Locality-Aware Beam Scheduling for Efficient Test-Time Compute with a Consumer-grade GPU
Abstract
Large Language Models (LLMs) are central to modern NLP applications, yet their deployment on consumer-grade GPUs is limited by limited memory capacity and bandwidth. In typical single-batch inference on local devices, the key–value (KV) cache occupies only a small fraction of total memory, so prior studies have largely focused on model weights. The rise of test-time compute (TTC), however, introduces a new bottleneck: the rapidly expanding KV cache.

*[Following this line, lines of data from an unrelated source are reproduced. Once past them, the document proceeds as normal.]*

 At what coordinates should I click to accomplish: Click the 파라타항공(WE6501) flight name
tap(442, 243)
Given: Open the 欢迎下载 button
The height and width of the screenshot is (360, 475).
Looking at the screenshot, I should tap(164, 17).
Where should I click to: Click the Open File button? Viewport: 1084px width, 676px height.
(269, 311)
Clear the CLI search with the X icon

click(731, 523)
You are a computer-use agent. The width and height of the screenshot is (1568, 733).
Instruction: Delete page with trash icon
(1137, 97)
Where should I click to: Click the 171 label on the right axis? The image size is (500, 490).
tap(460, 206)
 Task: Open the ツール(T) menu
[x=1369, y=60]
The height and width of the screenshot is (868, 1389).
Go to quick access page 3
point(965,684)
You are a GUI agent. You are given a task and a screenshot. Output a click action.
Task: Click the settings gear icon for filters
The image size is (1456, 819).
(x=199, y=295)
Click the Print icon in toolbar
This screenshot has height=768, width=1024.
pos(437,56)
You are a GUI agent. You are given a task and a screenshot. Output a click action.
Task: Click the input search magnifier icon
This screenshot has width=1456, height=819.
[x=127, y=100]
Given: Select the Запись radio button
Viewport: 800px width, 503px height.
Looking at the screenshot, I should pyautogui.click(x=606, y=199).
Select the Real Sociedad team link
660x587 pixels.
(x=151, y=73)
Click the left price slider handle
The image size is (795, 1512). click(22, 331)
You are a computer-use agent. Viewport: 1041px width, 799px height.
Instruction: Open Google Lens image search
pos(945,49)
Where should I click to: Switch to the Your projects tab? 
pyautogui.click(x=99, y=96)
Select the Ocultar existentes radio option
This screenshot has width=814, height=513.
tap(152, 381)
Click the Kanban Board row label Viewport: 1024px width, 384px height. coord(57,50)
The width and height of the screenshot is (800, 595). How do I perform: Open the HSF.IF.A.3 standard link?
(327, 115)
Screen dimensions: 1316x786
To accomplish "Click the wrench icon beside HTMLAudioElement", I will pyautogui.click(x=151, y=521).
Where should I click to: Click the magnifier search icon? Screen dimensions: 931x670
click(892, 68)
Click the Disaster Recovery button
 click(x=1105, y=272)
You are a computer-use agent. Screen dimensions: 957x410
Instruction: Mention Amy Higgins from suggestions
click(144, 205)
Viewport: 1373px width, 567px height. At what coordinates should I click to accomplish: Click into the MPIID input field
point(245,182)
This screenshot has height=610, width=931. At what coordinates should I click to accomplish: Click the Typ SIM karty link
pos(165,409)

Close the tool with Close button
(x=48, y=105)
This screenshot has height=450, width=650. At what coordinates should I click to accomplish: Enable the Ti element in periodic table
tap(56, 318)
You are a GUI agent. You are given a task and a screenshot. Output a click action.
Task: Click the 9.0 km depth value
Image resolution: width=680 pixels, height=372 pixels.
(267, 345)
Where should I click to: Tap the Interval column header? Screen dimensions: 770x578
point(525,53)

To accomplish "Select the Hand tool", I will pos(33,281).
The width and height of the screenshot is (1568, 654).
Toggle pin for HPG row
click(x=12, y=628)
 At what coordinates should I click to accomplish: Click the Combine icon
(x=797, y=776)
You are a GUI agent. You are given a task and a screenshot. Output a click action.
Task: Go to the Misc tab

In TTC methods such as step-wise beam search, concurrent decoding paths cause KV cache size and transfer costs to scale with exploration space, resulting in severe I/O stalls on consumer-grade GPUs. We identify two complementary forms of data locality in TTC workloads. Inter-token locality occurs within each decoding step, as consecutive tokens in the same beam access nearly identical KV cache data. Inter-beam locality arises across decoding steps, as beams that share common prefixes reuse overlapping KV segments. Building on these observations, we propose Locality-Aware Beam Scheduling, which exploits these locality patterns to reduce redundant KV cache transfers. It also employs balanced grouping with prefetching to overlap data movement with computation. Evaluated on OPT-6.7B, LLaMA-2-7B, and Qwen-7B, our method reduces KV cache transfer volume by over 95\% and achieves consistent end-to-end speedups of 3.39×–9.72×, 3.60×–8.74×, and 4.17×–7.99×, respectively, compared to layer-wise offloading.